2014. Longest Subsequence Repeated k Times

Problem

You are given a string s of length n, and an integer k. You are tasked to find the longest subsequence repeated k times in string s.

A subsequence is a string that can be derived from another string by deleting some or no characters without changing the order of the remaining characters.

A subsequence seq is repeated k times in the string s if seq * k is a subsequence of s, where seq * k represents a string constructed by concatenating seq k times.

• For example, "bba" is repeated 2 times in the string "bababcba", because the string "bbabba", constructed by concatenating "bba" 2 times, is a subsequence of the string "**b**a**bab**c**ba**".

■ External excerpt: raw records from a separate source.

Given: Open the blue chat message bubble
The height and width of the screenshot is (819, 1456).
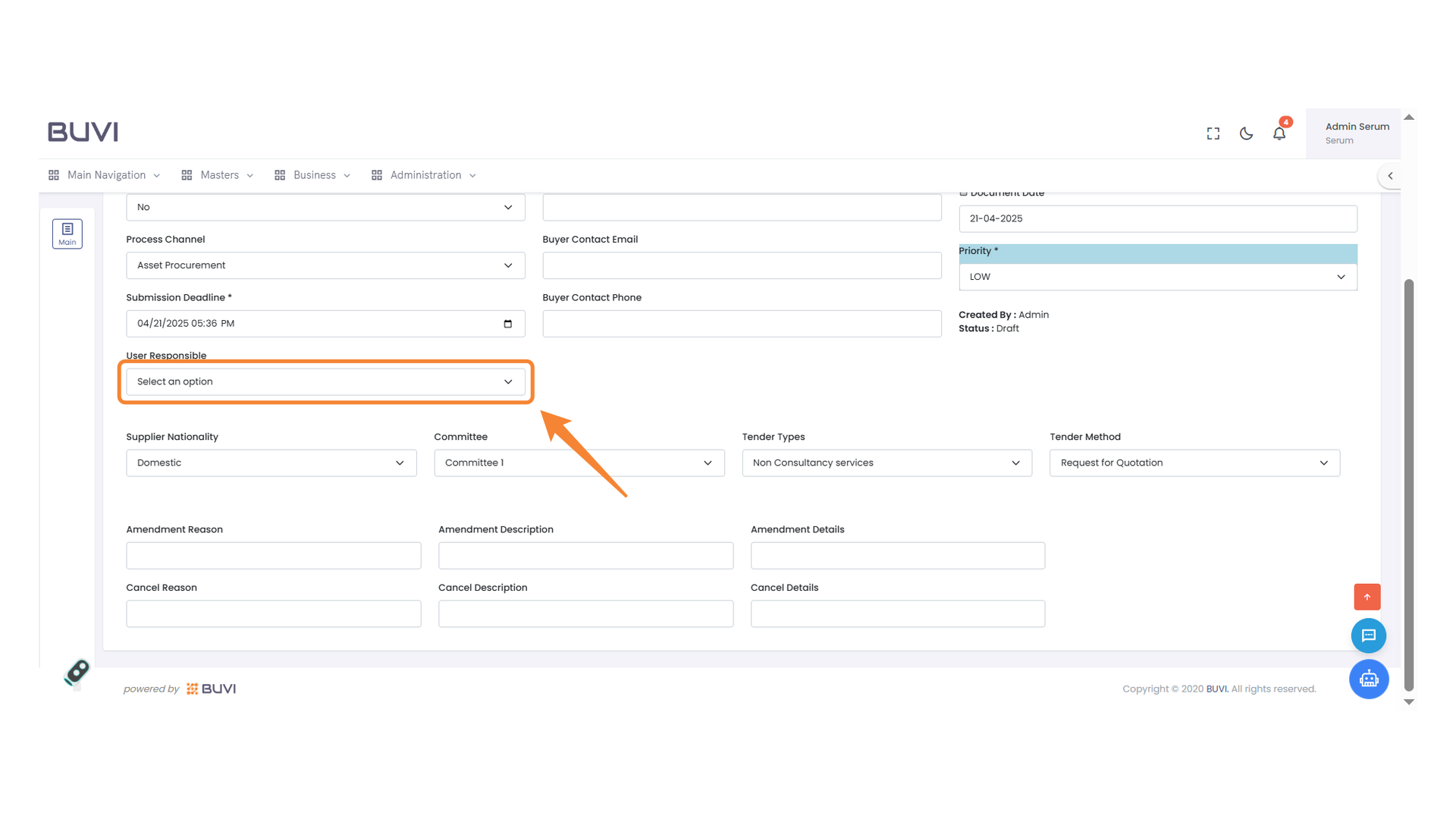Looking at the screenshot, I should point(1369,635).
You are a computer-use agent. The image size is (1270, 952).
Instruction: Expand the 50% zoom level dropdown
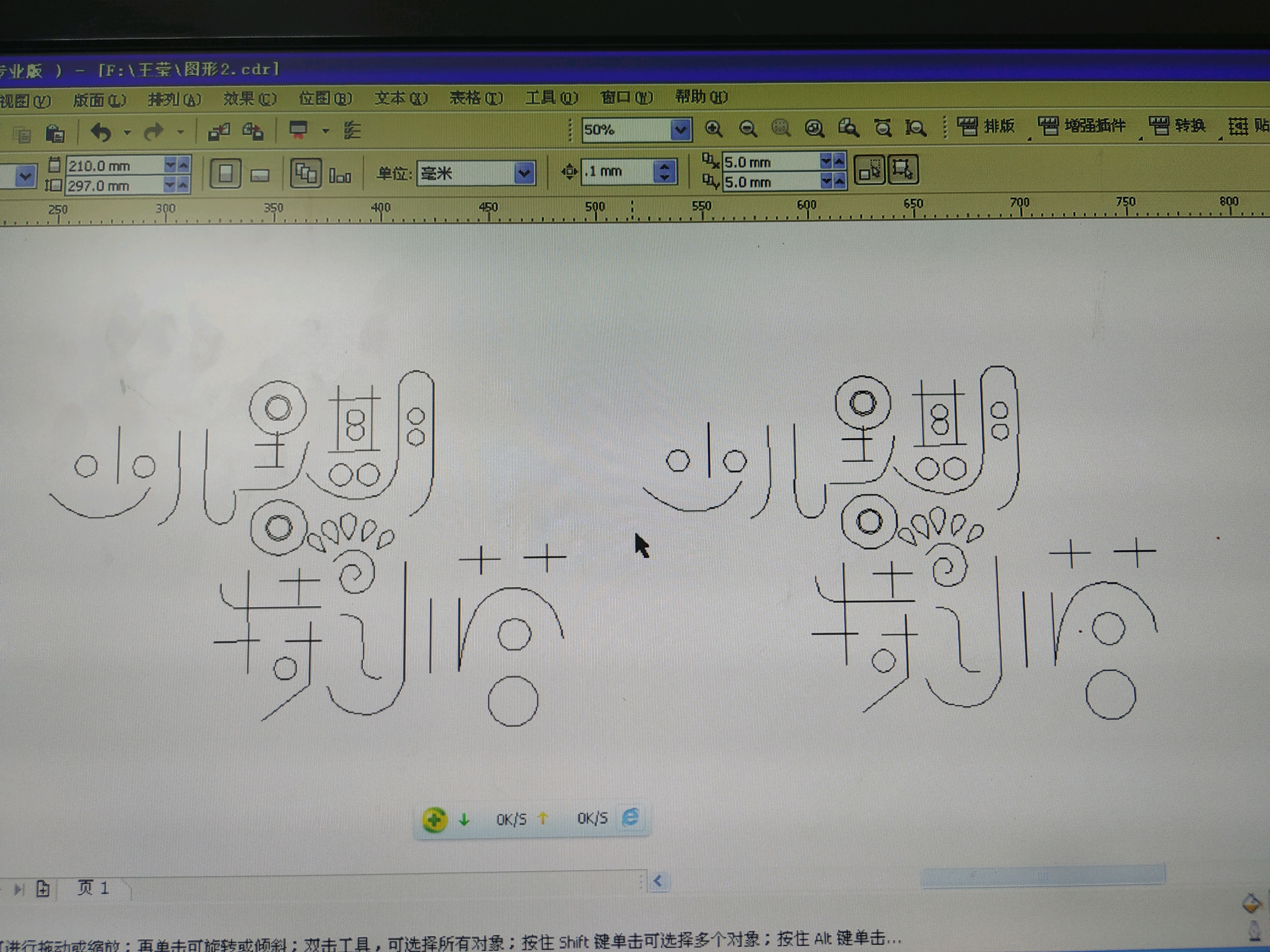680,130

Return **the *longest subsequence repeated* k times in string s. If multiple such subsequences are found, return the lexicographically largest one. If there is no such subsequence, return an empty string**.

  Example 1:

Input: s = "letsleetcode", k = 2
Output: "let"
Explanation: There are two longest subsequences repeated 2 times: "let" and "ete".
"let" is the lexicographically largest one.

Example 2:

Input: s = "bb", k = 2
Output: "b"
Explanation: The longest subsequence repeated 2 times is "b".

Example 3:

Input: s = "ab", k = 2
Output: ""
Explanation: There is no subsequence repeated 2 times. Empty string is returned.

  Constraints:

• n == s.length

• 2 <= n, k <= 2000

• 2 <= n < k * 8

• s consists of lowercase English letters.

Solution

class Solution {
    public String longestSubsequenceRepeatedK(String s, int k) {
        char[] ca = s.toCharArray();
        char[] freq = new char[26];
        for (char value : ca) {
            ++freq[value - 'a'];
        }
        ArrayList<String>[] cand = new ArrayList[8];
        cand[1] = new ArrayList<>();
        String ans = "";
        for (int i = 0; i < 26; i++) {
            if (freq[i] >= k) {
                ans = "" + (char) ('a' + i);
                cand[1].add(ans);
            }
        }
        for (int i = 2; i < 8; i++) {
            cand[i] = new ArrayList<>();
            for (String prev : cand[i - 1]) {
                for (String c : cand[1]) {
                    String next = prev + c;
                    if (isSubsequenceRepeatedK(ca, next, k)) {
                        ans = next;
                        cand[i].add(ans);
                    }
                }
            }
        }
        return ans;
    }

    private boolean isSubsequenceRepeatedK(char[] ca, String t, int k) {
        char[] ta = t.toCharArray();
        int n = ca.length;
        int m = ta.length;
        int i = 0;
        while (k-- > 0) {
            int j = 0;
            while (i < n && j < m) {
                if (ca[i] == ta[j]) {
                    j++;
                }
                i++;
            }
            if (j != m) {
                return false;
            }
        }
        return true;
    }
}

Explain:

nope.

Complexity:

• Time complexity : O(n).
• Space complexity : O(n).